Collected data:
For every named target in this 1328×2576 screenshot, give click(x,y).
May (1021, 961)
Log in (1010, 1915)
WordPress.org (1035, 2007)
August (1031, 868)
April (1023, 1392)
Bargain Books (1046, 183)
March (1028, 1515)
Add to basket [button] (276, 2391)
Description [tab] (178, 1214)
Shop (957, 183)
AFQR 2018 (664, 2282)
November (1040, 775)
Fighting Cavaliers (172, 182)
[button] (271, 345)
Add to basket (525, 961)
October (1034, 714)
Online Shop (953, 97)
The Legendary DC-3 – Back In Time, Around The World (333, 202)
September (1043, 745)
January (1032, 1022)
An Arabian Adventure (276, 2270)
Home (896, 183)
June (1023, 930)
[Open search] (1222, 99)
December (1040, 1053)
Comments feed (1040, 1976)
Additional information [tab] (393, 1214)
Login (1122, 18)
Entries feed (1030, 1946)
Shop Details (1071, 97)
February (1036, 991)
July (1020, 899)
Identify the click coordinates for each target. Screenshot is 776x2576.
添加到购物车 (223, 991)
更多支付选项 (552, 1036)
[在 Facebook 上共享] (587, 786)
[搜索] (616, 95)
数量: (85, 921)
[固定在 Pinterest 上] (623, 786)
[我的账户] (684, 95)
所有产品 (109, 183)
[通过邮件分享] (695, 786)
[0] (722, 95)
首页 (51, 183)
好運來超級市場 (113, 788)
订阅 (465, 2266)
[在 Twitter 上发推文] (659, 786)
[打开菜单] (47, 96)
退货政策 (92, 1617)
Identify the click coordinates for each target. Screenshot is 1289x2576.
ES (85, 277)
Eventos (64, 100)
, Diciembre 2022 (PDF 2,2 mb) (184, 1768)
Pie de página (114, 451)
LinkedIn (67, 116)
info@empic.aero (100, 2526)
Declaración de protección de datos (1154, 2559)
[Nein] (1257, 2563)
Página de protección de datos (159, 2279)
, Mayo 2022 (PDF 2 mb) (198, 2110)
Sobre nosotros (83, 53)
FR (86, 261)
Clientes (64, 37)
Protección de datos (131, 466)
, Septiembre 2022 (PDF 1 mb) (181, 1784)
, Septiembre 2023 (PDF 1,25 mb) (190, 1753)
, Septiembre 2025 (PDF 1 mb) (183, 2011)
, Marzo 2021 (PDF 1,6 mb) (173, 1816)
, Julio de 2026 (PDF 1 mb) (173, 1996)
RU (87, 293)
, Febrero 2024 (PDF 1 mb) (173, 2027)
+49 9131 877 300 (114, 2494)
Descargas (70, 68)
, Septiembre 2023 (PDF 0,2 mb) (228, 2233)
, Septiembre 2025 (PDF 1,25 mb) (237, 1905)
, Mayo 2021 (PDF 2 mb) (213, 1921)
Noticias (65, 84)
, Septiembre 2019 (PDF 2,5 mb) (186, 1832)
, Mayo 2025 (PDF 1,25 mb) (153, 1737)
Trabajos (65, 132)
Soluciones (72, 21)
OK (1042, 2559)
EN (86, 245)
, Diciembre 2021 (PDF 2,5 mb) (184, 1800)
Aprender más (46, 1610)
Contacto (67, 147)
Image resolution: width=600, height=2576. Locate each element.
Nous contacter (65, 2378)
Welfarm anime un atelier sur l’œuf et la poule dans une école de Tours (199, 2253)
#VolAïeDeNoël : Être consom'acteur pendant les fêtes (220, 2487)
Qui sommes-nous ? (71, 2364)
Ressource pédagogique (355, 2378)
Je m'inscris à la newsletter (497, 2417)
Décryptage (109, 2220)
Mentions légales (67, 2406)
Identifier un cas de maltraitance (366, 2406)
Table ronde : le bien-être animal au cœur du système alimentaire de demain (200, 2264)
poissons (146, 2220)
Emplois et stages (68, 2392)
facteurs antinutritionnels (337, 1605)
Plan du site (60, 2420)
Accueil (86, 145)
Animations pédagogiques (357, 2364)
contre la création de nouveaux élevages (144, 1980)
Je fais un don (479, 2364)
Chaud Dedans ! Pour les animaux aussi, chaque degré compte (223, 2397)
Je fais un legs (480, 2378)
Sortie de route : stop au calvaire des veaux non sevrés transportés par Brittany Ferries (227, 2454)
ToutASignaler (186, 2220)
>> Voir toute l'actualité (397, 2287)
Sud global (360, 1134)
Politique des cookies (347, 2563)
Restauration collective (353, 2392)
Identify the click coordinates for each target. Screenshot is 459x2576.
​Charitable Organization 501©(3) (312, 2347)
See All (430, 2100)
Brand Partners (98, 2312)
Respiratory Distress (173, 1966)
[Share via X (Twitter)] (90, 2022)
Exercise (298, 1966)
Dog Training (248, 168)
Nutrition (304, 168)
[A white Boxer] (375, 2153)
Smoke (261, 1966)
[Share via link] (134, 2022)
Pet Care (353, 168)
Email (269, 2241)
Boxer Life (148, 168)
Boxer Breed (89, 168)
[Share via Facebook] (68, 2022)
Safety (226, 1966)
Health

Exercise: The records above must be output exactly, in full.

Output for this exercise:
For every named target in this 1328×2576 screenshot, give click(x,y).
May (1021, 961)
Log in (1010, 1915)
WordPress.org (1035, 2007)
August (1031, 868)
April (1023, 1392)
Bargain Books (1046, 183)
March (1028, 1515)
Add to basket [button] (276, 2391)
Description [tab] (178, 1214)
Shop (957, 183)
AFQR 2018 (664, 2282)
November (1040, 775)
Fighting Cavaliers (172, 182)
[button] (271, 345)
Add to basket (525, 961)
October (1034, 714)
Online Shop (953, 97)
The Legendary DC-3 – Back In Time, Around The World (333, 202)
September (1043, 745)
January (1032, 1022)
An Arabian Adventure (276, 2270)
Home (896, 183)
June (1023, 930)
[Open search] (1222, 99)
December (1040, 1053)
Comments feed (1040, 1976)
Additional information [tab] (393, 1214)
Login (1122, 18)
Entries feed (1030, 1946)
Shop Details (1071, 97)
February (1036, 991)
July (1020, 899)
Identify the click coordinates for each target. Screenshot is 776x2576.
添加到购物车 (223, 991)
更多支付选项 (552, 1036)
[在 Facebook 上共享] (587, 786)
[搜索] (616, 95)
数量: (85, 921)
[固定在 Pinterest 上] (623, 786)
[我的账户] (684, 95)
所有产品 (109, 183)
[通过邮件分享] (695, 786)
[0] (722, 95)
首页 (51, 183)
好運來超級市場 (113, 788)
订阅 (465, 2266)
[在 Twitter 上发推文] (659, 786)
[打开菜单] (47, 96)
退货政策 (92, 1617)
Identify the click coordinates for each target. Screenshot is 1289x2576.
ES (85, 277)
Eventos (64, 100)
, Diciembre 2022 (PDF 2,2 mb) (184, 1768)
Pie de página (114, 451)
LinkedIn (67, 116)
info@empic.aero (100, 2526)
Declaración de protección de datos (1154, 2559)
[Nein] (1257, 2563)
Página de protección de datos (159, 2279)
, Mayo 2022 (PDF 2 mb) (198, 2110)
Sobre nosotros (83, 53)
FR (86, 261)
Clientes (64, 37)
Protección de datos (131, 466)
, Septiembre 2022 (PDF 1 mb) (181, 1784)
, Septiembre 2023 (PDF 1,25 mb) (190, 1753)
, Septiembre 2025 (PDF 1 mb) (183, 2011)
, Marzo 2021 (PDF 1,6 mb) (173, 1816)
, Julio de 2026 (PDF 1 mb) (173, 1996)
RU (87, 293)
, Febrero 2024 (PDF 1 mb) (173, 2027)
+49 9131 877 300 (114, 2494)
Descargas (70, 68)
, Septiembre 2023 (PDF 0,2 mb) (228, 2233)
, Septiembre 2025 (PDF 1,25 mb) (237, 1905)
, Mayo 2021 (PDF 2 mb) (213, 1921)
Noticias (65, 84)
, Septiembre 2019 (PDF 2,5 mb) (186, 1832)
, Mayo 2025 (PDF 1,25 mb) (153, 1737)
Trabajos (65, 132)
Soluciones (72, 21)
OK (1042, 2559)
EN (86, 245)
, Diciembre 2021 (PDF 2,5 mb) (184, 1800)
Aprender más (46, 1610)
Contacto (67, 147)
Image resolution: width=600, height=2576. Locate each element.
Nous contacter (65, 2378)
Welfarm anime un atelier sur l’œuf et la poule dans une école de Tours (199, 2253)
#VolAïeDeNoël : Être consom'acteur pendant les fêtes (220, 2487)
Qui sommes-nous ? (71, 2364)
Ressource pédagogique (355, 2378)
Je m'inscris à la newsletter (497, 2417)
Décryptage (109, 2220)
Mentions légales (67, 2406)
Identifier un cas de maltraitance (366, 2406)
Table ronde : le bien-être animal au cœur du système alimentaire de demain (200, 2264)
poissons (146, 2220)
Emplois et stages (68, 2392)
facteurs antinutritionnels (337, 1605)
Plan du site (60, 2420)
Accueil (86, 145)
Animations pédagogiques (357, 2364)
contre la création de nouveaux élevages (144, 1980)
Je fais un don (479, 2364)
Chaud Dedans ! Pour les animaux aussi, chaque degré compte (223, 2397)
Je fais un legs (480, 2378)
Sortie de route : stop au calvaire des veaux non sevrés transportés par Brittany Ferries (227, 2454)
ToutASignaler (186, 2220)
>> Voir toute l'actualité (397, 2287)
Sud global (360, 1134)
Politique des cookies (347, 2563)
Restauration collective (353, 2392)
Identify the click coordinates for each target. Screenshot is 459x2576.
​Charitable Organization 501©(3) (312, 2347)
See All (430, 2100)
Brand Partners (98, 2312)
Respiratory Distress (173, 1966)
[Share via X (Twitter)] (90, 2022)
Exercise (298, 1966)
Dog Training (248, 168)
Nutrition (304, 168)
[A white Boxer] (375, 2153)
Smoke (261, 1966)
[Share via link] (134, 2022)
Pet Care (353, 168)
Email (269, 2241)
Boxer Life (148, 168)
Boxer Breed (89, 168)
[Share via Facebook] (68, 2022)
Safety (226, 1966)
Health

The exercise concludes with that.